Correct pruning is one of the single most significant factors determining whether a tree or bush grows well or not. Pruning, or to be more precise, its incorrect application, is also very often responsible for causing damage, unsatisfactory growth, and even early death in plants. Although it’s not possible to learn the art of pruning in practical terms by reading an article or two, it is nonetheless realistic to expect to understand the basic principles behind it. Or put simply, what to do and what not to do.
A basic rule is that plants sensitive to cold should never be pruned until every possibility of frost has passed for the year. The reason is that the pruning wounds do not heal properly, and become a source of bacterial and fungal infection. On the other hand, deciduous plants, that is those that have evolved in cold-temperate climates, should be pruned during their dormant season (i.e. the winter) but not in the spring, as at that time of year, pruning causes the sap in the plan’s tissues to “bleed” out of the plant.
While in cold regions, pruning is carried out at the beginning of the winter, in mild winter climates, where the minimum temperatures reach say -4c; the pruning of deciduous plants should be delayed until the end of the winter. For an explanation click on the link below and on the “Articles” page scroll down to
- Pruning in the autumn – What you should and should not do.
- Pruning trees and shrubs – one mistake you must not make.
It is a big mistake to remove too much material from a particular specimen at any one time. One rough guide determines that no more than one third of the total volume of branches should be pruned. I personally set a maximum amount at far less than that. Remember that excessive pruning, even at a time when a plant is dormant, seriously affects the plant’s energy level. If a lot of material is to be cut away, then the pruning should be staggered over two years or more.

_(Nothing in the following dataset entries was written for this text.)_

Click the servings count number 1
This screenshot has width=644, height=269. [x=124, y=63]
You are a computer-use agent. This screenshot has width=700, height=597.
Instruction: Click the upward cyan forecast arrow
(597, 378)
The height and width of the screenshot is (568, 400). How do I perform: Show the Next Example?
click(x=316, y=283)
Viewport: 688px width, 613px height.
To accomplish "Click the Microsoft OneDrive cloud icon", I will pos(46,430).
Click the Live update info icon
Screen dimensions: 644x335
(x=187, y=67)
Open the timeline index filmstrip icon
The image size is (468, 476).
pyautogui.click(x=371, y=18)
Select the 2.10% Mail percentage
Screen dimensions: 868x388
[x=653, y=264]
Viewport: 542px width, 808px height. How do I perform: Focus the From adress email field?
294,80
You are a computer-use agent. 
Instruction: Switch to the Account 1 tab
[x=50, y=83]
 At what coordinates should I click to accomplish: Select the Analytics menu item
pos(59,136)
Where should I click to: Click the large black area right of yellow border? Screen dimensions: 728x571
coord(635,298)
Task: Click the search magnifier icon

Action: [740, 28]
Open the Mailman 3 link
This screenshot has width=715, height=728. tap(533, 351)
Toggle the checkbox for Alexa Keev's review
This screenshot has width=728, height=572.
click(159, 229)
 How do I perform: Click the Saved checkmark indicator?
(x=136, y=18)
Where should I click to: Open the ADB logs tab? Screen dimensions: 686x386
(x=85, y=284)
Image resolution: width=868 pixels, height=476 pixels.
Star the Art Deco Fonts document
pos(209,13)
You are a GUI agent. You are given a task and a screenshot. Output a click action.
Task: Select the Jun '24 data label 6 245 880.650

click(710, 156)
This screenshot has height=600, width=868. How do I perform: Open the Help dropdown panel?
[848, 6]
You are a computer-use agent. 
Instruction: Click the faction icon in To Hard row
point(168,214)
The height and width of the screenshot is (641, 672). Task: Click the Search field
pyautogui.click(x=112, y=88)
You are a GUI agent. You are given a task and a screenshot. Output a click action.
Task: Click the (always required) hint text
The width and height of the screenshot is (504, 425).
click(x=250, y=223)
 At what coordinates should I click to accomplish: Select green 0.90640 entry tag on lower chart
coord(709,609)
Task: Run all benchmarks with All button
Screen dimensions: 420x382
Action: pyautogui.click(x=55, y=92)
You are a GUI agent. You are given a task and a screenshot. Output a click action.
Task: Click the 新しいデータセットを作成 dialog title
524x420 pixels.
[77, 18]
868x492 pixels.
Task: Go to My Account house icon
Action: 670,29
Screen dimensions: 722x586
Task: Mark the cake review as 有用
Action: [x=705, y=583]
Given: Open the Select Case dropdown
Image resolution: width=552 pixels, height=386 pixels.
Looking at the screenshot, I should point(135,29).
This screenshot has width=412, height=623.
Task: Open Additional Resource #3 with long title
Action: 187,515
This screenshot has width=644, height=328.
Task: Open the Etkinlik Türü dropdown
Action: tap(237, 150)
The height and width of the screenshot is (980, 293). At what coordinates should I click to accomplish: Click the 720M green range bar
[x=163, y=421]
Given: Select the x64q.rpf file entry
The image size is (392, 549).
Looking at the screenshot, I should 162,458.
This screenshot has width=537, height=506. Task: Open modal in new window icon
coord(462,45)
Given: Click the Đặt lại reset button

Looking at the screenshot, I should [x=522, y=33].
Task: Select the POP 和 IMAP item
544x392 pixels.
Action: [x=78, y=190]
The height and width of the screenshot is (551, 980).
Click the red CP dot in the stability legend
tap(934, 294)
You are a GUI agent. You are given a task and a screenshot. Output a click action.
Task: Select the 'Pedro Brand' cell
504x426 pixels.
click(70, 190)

The nature and quality of the pruning cuts affects the ability of the tree or shrub to overcome the wounds inflicted on it. There is a quaint view amongst some ill-informed gardeners that pruning is “good” for plants. It is about as good for plants as surgery is for people. It should be carried out therefore with the clear awareness that every wound is a source of infection. Admittedly, woody plants posses their own “defense mechanisms” which isolate the rot and decay which develop from the wounds caused by pruning, but there is a limit to how far this is possible. Here then are some guidelines.
- The size of the cut should be as small as possible in relation to the width of the branch or trunk on which the wound is to be made.
- Small stubs should not be left, as these become subject to bacterial and fungal attack, which can proceed into the main trunk or branch itself. On the other hand, cuts that are made too flush with the trunk, while appearing to have calloused over, can also cause rot to develop behind them and therefore within the trunk. It is important therefore to make the cut, just beyond the joint between the branch which is to be removed and the trunk to which it is attached.
- Pruning saws must be as sharp as possible, in order to ensure that the cut is as “clean” as possible. A jagged, torn cut on the other hand, has a total wound surface area that grows exponentially compared to a clean cut, thereby reducing the tree’s capacity to isolate the infection, and consequently, increasing the chance of rot and decay developing.